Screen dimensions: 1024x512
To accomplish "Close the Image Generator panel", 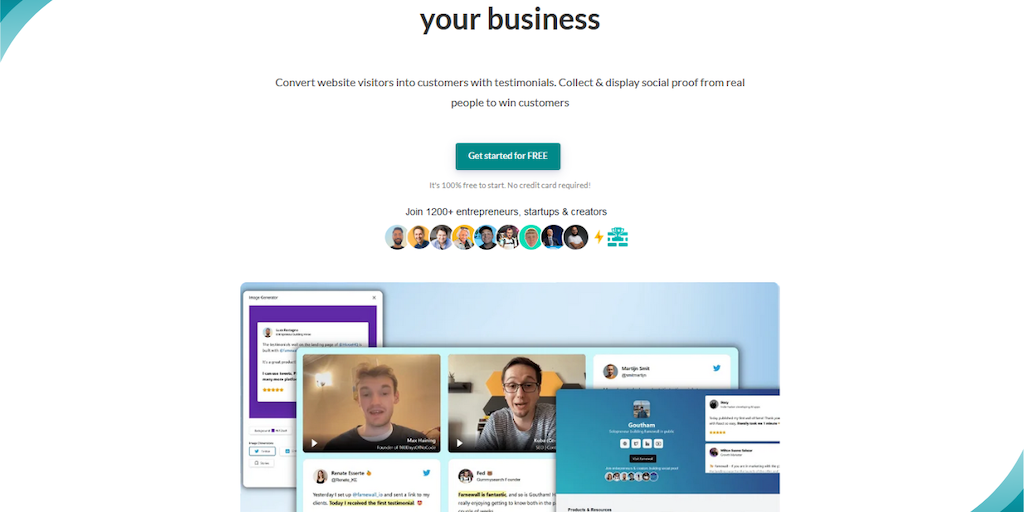I will tap(374, 297).
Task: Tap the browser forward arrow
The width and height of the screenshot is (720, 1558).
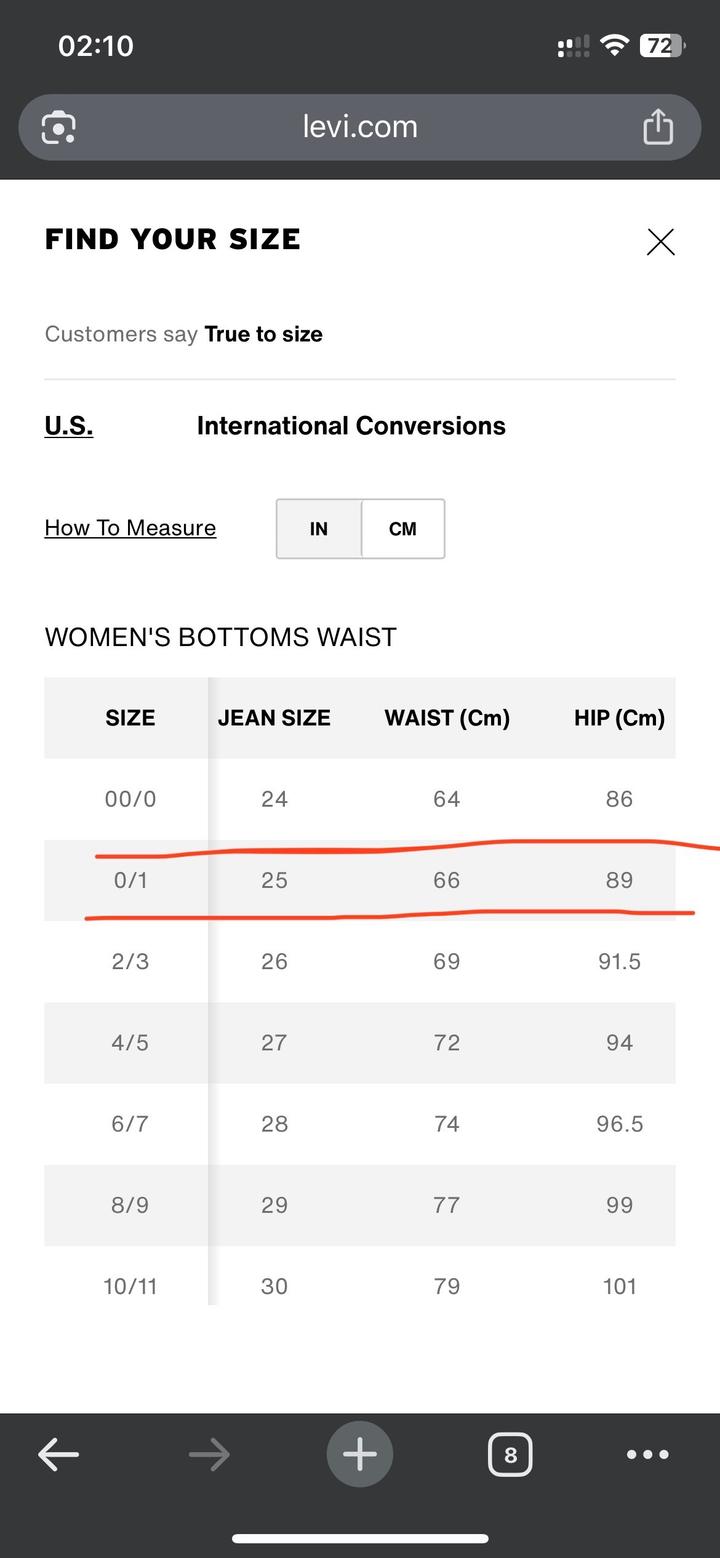Action: [209, 1454]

==============================

[Instructions to follow]
Count the lines in the listing above that contain the string "width", with case counting. Reply with the number only.

[Answer to this task]
1